First, let's assume that r is identical to s (mod 11). This means that there exists a positive integer k such that r - s = 11k. Rewrite this equation as r = s + 11k.
Now, let's consider x^r and x^s (mod p).
Using the property of exponentiation, we have x^r ≡ x^(s + 11k) (mod p).
Next, using the property of modular arithmetic, we can rewrite this expression as x^r ≡ (x^s)(x^(11k)) (mod p).
Now we need to show that x^(11k) ≡ 1 (mod p).
To do this, we'll make use of Fermat's Little Theorem which states that if p is a prime number and x is an integer not divisible by p, then x^(p-1) ≡ 1 (mod p).
Since p is a prime number, p - 1 is divisible by 11 (since 11 is a prime factor of 11).
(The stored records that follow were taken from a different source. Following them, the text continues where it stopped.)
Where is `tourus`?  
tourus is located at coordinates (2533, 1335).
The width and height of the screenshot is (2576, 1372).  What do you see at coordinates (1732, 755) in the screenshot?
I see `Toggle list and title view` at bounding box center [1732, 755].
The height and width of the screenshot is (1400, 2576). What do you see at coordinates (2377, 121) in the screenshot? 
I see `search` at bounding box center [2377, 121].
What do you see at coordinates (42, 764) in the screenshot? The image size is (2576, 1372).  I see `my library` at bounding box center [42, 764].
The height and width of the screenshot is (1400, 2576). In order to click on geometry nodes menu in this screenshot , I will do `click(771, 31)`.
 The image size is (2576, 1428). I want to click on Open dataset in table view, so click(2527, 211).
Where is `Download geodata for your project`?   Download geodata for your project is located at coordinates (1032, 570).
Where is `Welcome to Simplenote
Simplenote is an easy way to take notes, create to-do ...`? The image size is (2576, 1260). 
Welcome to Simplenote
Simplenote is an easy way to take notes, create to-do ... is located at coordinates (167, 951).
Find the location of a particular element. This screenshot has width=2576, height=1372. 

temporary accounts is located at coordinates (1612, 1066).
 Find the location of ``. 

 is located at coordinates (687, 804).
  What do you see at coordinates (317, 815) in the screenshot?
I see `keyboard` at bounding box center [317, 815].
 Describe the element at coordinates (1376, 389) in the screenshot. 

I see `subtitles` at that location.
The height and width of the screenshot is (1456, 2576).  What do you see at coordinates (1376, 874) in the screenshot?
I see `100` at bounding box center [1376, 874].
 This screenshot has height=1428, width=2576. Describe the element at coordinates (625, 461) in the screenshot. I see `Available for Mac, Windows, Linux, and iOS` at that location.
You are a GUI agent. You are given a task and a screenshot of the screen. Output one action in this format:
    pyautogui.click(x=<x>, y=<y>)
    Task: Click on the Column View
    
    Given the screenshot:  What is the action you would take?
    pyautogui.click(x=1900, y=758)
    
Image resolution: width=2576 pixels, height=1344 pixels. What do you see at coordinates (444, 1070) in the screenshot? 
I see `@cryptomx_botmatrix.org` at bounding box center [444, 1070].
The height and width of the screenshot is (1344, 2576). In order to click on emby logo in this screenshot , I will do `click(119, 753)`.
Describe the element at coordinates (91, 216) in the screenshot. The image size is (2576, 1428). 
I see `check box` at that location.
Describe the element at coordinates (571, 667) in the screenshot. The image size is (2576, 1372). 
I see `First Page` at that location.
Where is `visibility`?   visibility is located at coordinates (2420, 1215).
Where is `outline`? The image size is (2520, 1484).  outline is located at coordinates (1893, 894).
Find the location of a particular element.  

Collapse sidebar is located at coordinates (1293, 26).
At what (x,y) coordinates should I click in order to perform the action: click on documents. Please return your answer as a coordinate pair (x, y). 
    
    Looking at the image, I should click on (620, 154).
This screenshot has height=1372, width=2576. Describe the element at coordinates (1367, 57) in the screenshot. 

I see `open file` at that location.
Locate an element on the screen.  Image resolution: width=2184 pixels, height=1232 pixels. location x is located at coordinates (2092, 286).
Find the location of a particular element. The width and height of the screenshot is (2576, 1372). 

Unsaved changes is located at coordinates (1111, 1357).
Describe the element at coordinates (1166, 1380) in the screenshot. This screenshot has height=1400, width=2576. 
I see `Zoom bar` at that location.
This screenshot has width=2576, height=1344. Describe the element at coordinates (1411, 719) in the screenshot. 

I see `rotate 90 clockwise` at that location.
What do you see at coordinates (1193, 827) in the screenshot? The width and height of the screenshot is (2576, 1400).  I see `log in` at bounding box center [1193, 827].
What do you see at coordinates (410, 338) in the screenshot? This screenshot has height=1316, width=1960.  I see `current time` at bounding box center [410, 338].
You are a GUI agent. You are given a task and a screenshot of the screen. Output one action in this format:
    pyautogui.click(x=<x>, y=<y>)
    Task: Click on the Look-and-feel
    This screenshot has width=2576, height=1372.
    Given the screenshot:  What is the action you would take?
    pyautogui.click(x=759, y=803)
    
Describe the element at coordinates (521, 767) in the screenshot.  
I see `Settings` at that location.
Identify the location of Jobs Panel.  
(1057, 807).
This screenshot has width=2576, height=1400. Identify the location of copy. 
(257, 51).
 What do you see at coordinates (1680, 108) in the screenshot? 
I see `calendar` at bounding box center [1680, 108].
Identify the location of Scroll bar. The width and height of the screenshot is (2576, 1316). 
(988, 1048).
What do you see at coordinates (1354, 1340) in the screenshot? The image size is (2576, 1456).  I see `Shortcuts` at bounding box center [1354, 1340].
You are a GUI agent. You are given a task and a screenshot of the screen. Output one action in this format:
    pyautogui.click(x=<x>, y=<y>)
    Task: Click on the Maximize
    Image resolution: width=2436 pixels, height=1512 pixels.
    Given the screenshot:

Therefore, we can rewrite p - 1 as 11m, where m is a positive integer.
Using Fermat's Little Theorem, we have x^(11m) ≡ 1 (mod p).
Substituting this back into our earlier expression, we have x^r ≡ (x^s)(x^(11k)) ≡ (x^s)(1) ≡ x^s (mod p).
Hence, we have proven that x^r is identical to x^s (mod p) whenever r is identical to s (mod 11).